By Alex White, Head of ALM Research at Redington
As a general guide to building a model, it makes sense to start with the largest components with the most data. Using Shiller’s data, we can track US equity excess returns back to 1870 and compare these to what we’d expect from a log-normal and a log-logistic distribution (which ends up looking somewhat like a fat-tailed normal distribution). The famous fat tails in equity distributions only really appear beyond the 5% tail.
This can be interpreted as evidence for either approach. On the one hand, if historic returns are more straightforward up to around the 95th percentile mark, then you can have far more confidence in that figure. On the other hand, if the extreme tail has experienced far more dramatic moves, you might want a risk metric that tracks it.
It’s worth stepping back and thinking about how this data emerges. If I have 150 years of equity returns, I should expect around 7 or 8 95th percentile moves – especially since the distribution is not overly dramatic at that point.

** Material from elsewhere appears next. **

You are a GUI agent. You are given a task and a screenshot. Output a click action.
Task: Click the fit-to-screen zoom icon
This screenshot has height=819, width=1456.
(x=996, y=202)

Therefore, I can be fairly confident that I have a sensible answer. However, for the 99th percentile, I should only expect 1 or 2 cases.
That’s all true, but not massively helpful. Instead, can we translate this uncertainty into something easier to understand?
In the table below, we simulated 10,000 random historic 150-year periods, assuming either a log-normal or a log-logistic distribution.
This shows how likely it is that the value observed over any given 150-year period was more than a given percentage error away from the underlying ‘true’ value. We express these as absolute (not log) returns and run them for 40-year and 20-year time horizons.
For the log-normal distribution, the increased uncertainty is largely offset by the increased range (as the allowed error is proportional to shock size). However, as soon as the distribution has fat tails, the tails become less predictable. This analysis assumes equities follow a simple distribution and that the parameters we happen to have observed are the true underlying ones, so this will understate the risk of being wrong. Even so, there’s still a 5% chance that the historical 95th percentile is more than 30% off the true value. And this is with equities; for many risk factors we have much shorter histories. Even with these generous assumptions, with a 20-year history (for example), it’s more likely than not that the realised 99th percentile is more than 30% out.
Which means that, when you get into the tail, you really don’t know how extreme things will be and so you’re having to extrapolate a distribution out anyway. Hence, while the extreme tail may be a useful secondary risk metric, for most cases it makes sense to compromise and use a less extreme, less uncertain part of the tail as the main risk metric.